1. 업로드 가능한 파일 형식 제한하기
워드프레스의 이미지 확장자는 기본적으로 JPG, PNG, GIF, PDF 등의 파일 형식을 지원합니다. 하지만 사용하지 않는 형식까지 허용하면 공격 표면이 넓어지므로 아래와 같은 설정이 필요합니다.
- 허용할 파일 형식만 명시적으로 설정
- PHP, EXE, HTML 등 실행 가능한 파일은 업로드 금지
- 플러그인 예: WP Extra File Types로 허용 형식 관리
2. 파일 크기와 이름을 검증할 것
대용량 파일은 서버 과부하를 일으키고 공격 가능성을 높일 수 있습니다.
- 최대 파일 크기 제한 설정 (예: 5MB~10MB)
- 파일명에 특수문자나 스페이스 포함 여부 확인
- 필요 시 파일명 자동 변경(난수화) 기능 적용
3. MIME 타입을 검사할 것
파일 확장자는 바꿀 수 있지만, MIME 타입의 경우 서버에서 확인 가능하기 때문에 악성 파일을 탐지하는 것이 가능합니다.

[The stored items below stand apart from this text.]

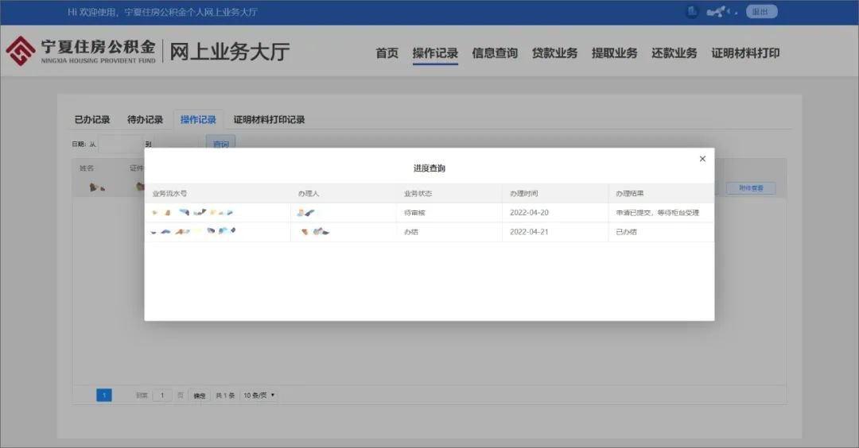Open the 提取业务 menu
This screenshot has width=859, height=448.
click(x=615, y=53)
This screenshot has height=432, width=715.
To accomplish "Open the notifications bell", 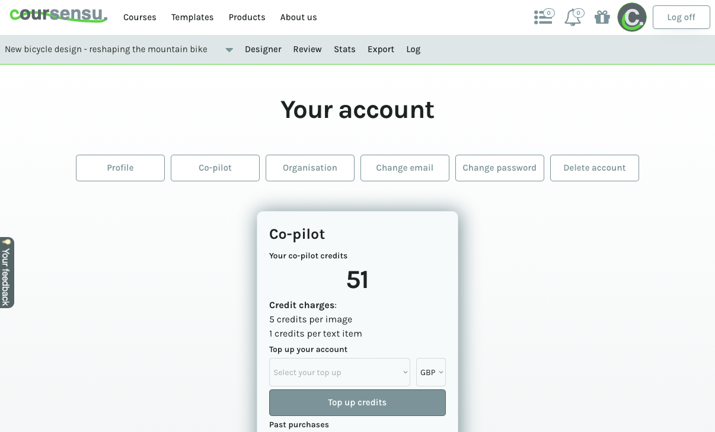I will tap(573, 17).
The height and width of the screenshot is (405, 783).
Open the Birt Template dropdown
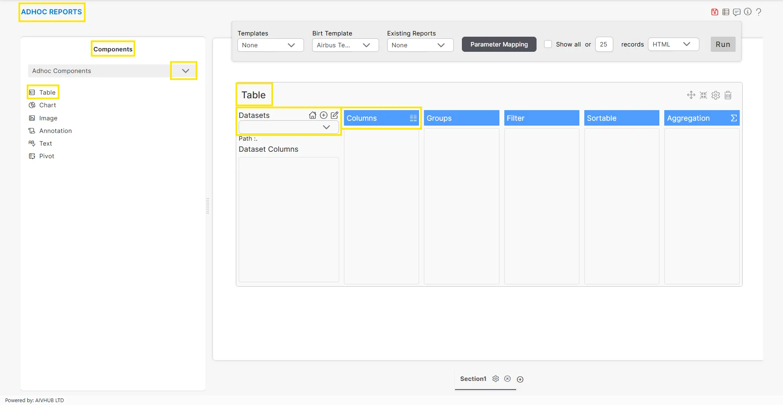[x=345, y=45]
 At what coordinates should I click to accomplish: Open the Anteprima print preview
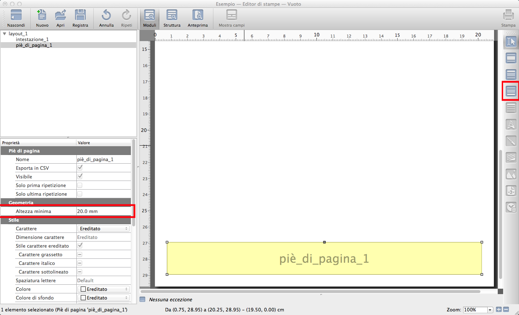pyautogui.click(x=198, y=15)
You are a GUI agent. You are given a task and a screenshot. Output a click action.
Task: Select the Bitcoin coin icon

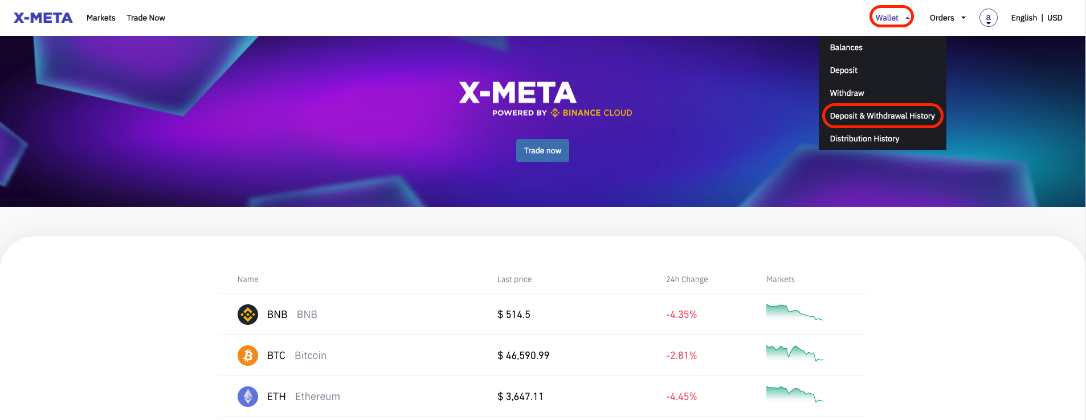tap(248, 355)
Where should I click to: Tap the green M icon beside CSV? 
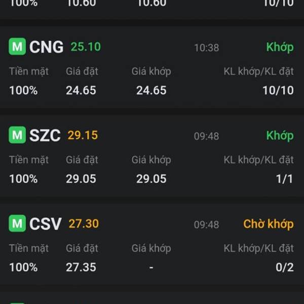point(17,223)
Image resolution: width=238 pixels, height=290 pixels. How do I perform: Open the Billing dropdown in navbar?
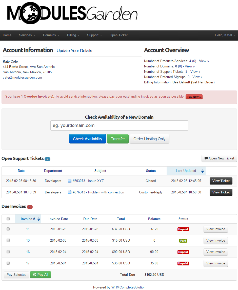[x=73, y=35]
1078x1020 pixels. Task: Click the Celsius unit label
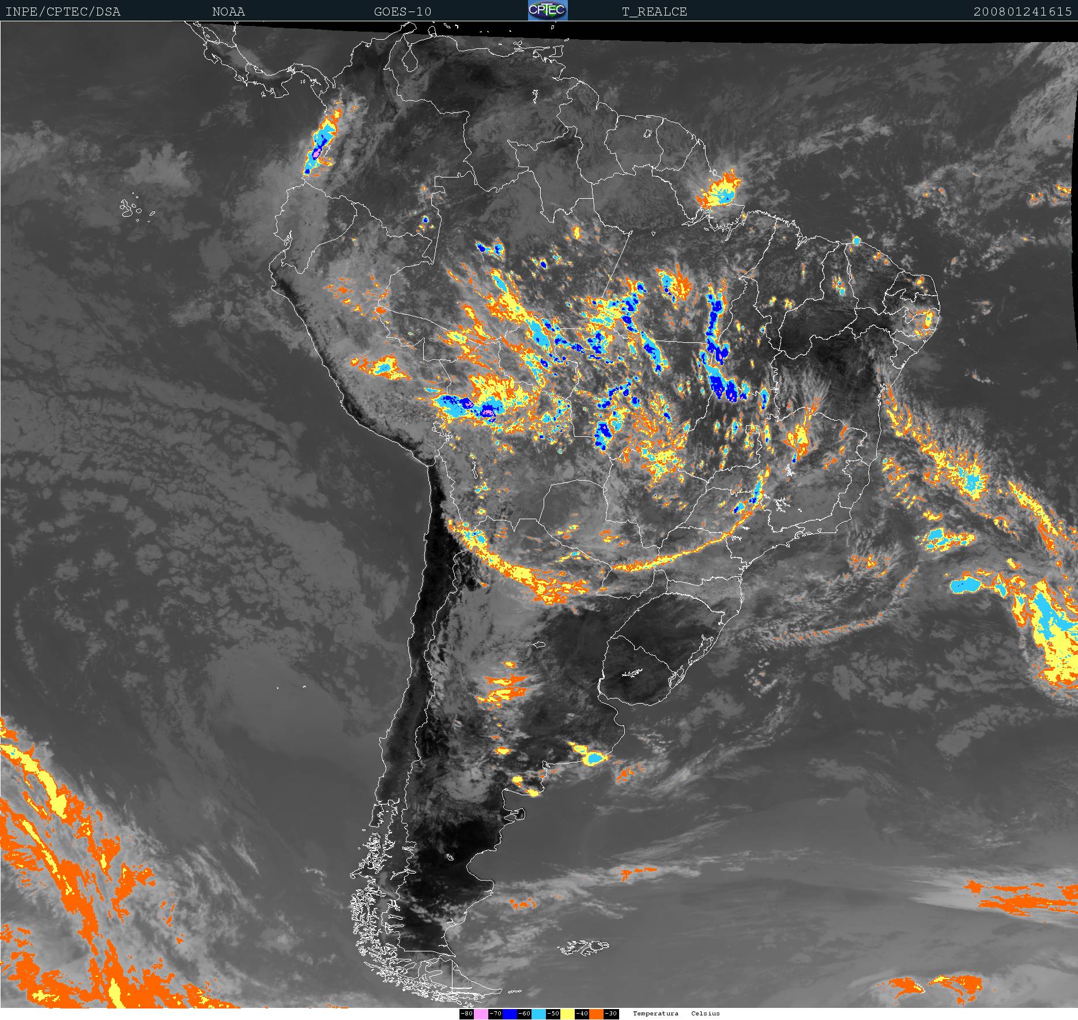[706, 1014]
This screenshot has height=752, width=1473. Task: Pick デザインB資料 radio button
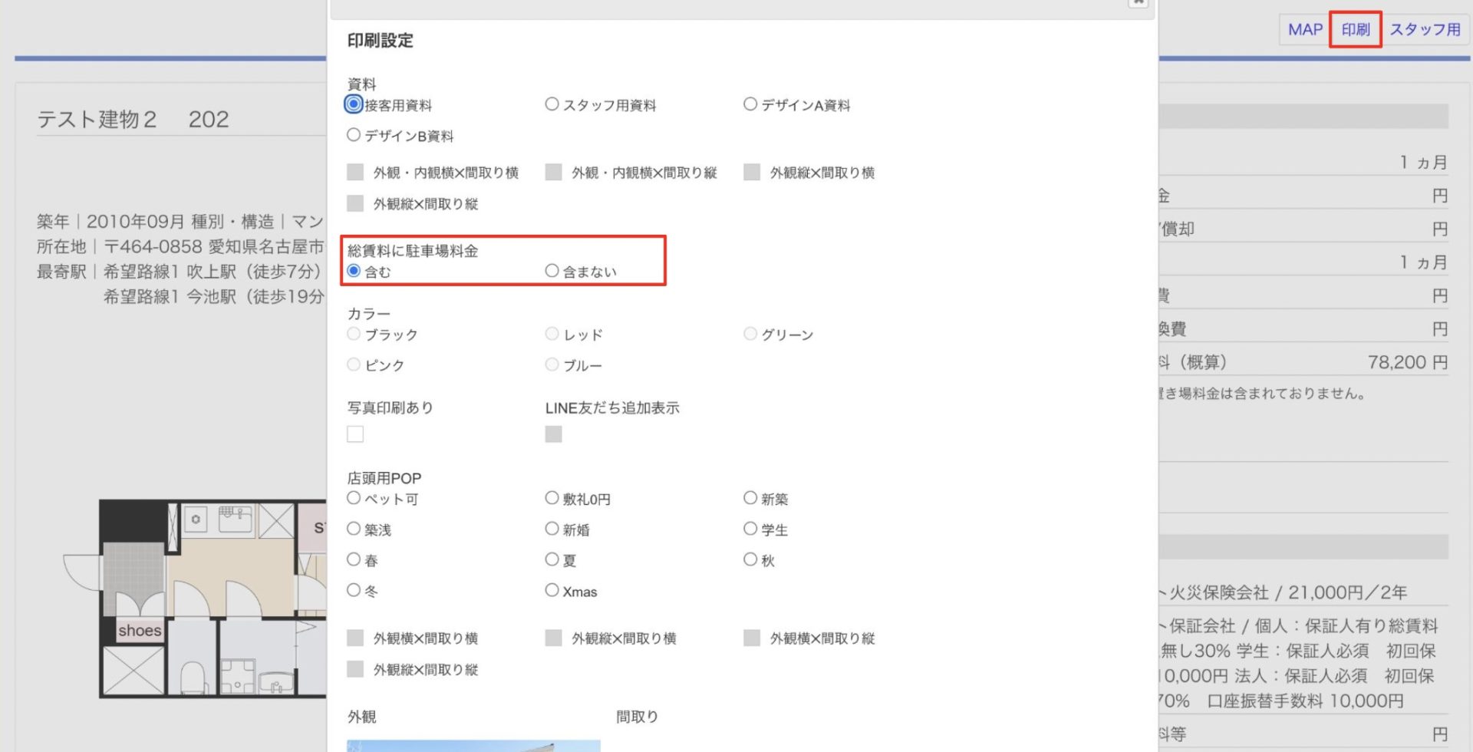pyautogui.click(x=354, y=135)
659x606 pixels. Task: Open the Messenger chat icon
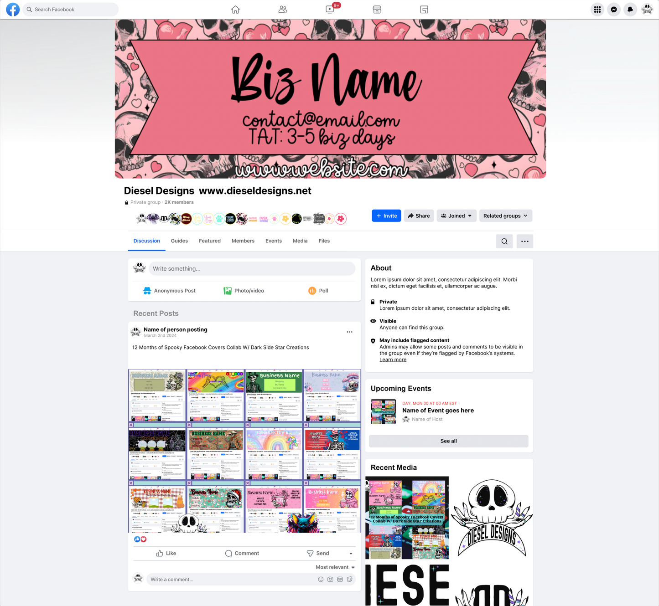[x=614, y=10]
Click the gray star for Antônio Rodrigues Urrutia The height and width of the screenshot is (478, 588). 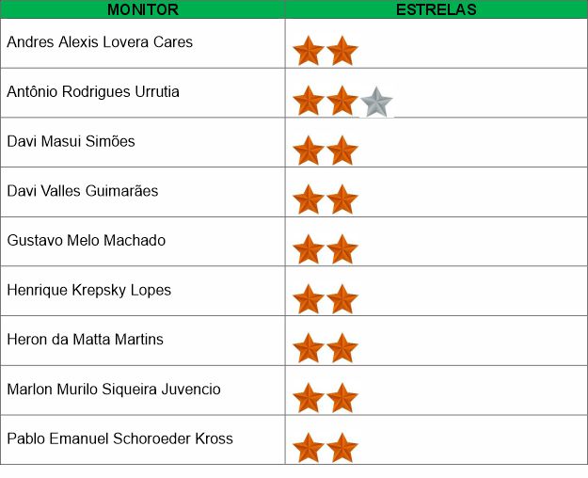[376, 102]
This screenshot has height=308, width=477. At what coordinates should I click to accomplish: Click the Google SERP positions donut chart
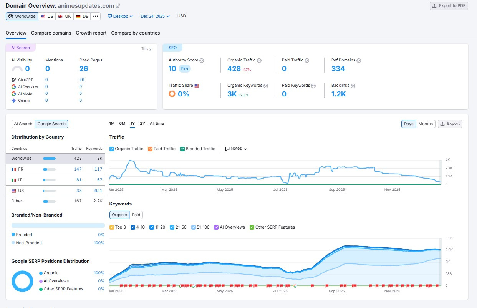click(22, 281)
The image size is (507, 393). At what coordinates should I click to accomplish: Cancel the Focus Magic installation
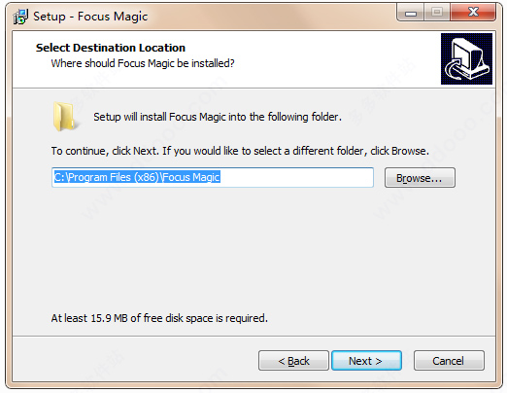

- PHP, PNG, JPG, GIF 등 실제 MIME 타입과 확장자 일치 여부를 확인
- 플러그인 예: Wordfence, iThemes Security에서 MIME 검사 지원
4. 이미지 스캔과 정기적인 점검
업로드된 미디어 파일을 자동으로 스캔하여 악성 코드 삽입 여부를 확인하면 초기 공격을 막을 수 있는 효과가 있습니다.
- 클라우드 보안 서비스 또는 보안 플러그인 사용
- 정기적으로 서버 내 모든 업로드 파일 점검
5. 파일권한과 디렉터리의 보안
업로드 폴더(예: wp-content/uploads)는 웹에서 실행 권한을 최소화하고 반드시 지켜야 합니다.
- PHP 실행 금지
.htaccess설정 - 업로드 폴더 권한
755로 제한, 소유자와 그룹 확인 - 불필요한 파일 접근 차단
6. 외부 서비스의 활용
- 미디어 CDN 사용 시 보안 기능이 포함된 서비스 선택
- 파일 업로드 과정에서 바이러스 검사 자동 적용 가능
마무리
이미지·미디어 업로드는 편리하지만, 공격자에게 서버 접근의 기회가 될 수 있습니다. 파일 형식 제한, 크기 및 이름 검증, MIME 타입 검사, 정기 스캔, 폴더 권한 관리 등 단계별 보안 전략을 적용하면 악성 파일로 인한 위협을 크게 줄일 수 있습니다. 워드프레스 사이트의 안전한 운영과 방문자의 신뢰도 확보를 위해 반드시 실천해야 하는 필수 보안사항입니다.